> [Problem description]: Give back exactly the lines of the entries below from the line with "The width and height of the screenshot is (1000, 491)." to the line with "Task: Click help icon next to select可输入", inclusive, and only those.

------ Listed records ------

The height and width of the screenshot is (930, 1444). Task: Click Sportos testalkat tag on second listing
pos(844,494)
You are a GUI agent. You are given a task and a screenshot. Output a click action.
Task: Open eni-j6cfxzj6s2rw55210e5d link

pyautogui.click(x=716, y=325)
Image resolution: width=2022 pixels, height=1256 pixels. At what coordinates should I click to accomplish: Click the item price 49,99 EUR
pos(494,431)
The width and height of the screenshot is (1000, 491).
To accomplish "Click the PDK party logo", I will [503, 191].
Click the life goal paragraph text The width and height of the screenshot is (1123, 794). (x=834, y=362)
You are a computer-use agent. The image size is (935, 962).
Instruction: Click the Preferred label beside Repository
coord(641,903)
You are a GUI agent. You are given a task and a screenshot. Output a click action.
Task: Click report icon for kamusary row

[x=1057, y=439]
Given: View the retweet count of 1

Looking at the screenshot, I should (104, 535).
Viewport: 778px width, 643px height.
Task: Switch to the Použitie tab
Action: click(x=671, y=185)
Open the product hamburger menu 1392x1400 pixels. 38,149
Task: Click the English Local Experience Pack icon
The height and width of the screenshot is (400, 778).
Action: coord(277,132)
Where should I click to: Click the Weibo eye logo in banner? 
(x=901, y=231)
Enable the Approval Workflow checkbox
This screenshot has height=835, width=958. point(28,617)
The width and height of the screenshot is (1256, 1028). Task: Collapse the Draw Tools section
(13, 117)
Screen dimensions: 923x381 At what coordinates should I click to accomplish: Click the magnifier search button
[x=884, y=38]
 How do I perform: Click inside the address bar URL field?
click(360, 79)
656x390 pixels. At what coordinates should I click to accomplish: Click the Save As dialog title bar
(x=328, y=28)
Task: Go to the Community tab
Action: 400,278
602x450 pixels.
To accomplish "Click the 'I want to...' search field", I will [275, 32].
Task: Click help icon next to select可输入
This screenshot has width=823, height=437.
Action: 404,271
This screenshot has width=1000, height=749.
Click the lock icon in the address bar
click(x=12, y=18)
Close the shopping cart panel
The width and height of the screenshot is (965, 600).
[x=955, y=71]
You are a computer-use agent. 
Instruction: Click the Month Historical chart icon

------

> [Exercise output]:
The width and height of the screenshot is (1000, 491).
To accomplish "Click the PDK party logo", I will [503, 191].
Click the life goal paragraph text The width and height of the screenshot is (1123, 794). (x=834, y=362)
You are a computer-use agent. The image size is (935, 962).
Instruction: Click the Preferred label beside Repository
coord(641,903)
You are a GUI agent. You are given a task and a screenshot. Output a click action.
Task: Click report icon for kamusary row

[x=1057, y=439]
Given: View the retweet count of 1

Looking at the screenshot, I should (104, 535).
Viewport: 778px width, 643px height.
Task: Switch to the Použitie tab
Action: click(x=671, y=185)
Open the product hamburger menu 1392x1400 pixels. 38,149
Task: Click the English Local Experience Pack icon
The height and width of the screenshot is (400, 778).
Action: coord(277,132)
Where should I click to: Click the Weibo eye logo in banner? 
(x=901, y=231)
Enable the Approval Workflow checkbox
This screenshot has height=835, width=958. point(28,617)
The width and height of the screenshot is (1256, 1028). Task: Collapse the Draw Tools section
(13, 117)
Screen dimensions: 923x381 At what coordinates should I click to accomplish: Click the magnifier search button
[x=884, y=38]
 How do I perform: Click inside the address bar URL field?
click(360, 79)
656x390 pixels. At what coordinates should I click to accomplish: Click the Save As dialog title bar
(x=328, y=28)
Task: Go to the Community tab
Action: 400,278
602x450 pixels.
To accomplish "Click the 'I want to...' search field", I will [275, 32].
Task: Click help icon next to select可输入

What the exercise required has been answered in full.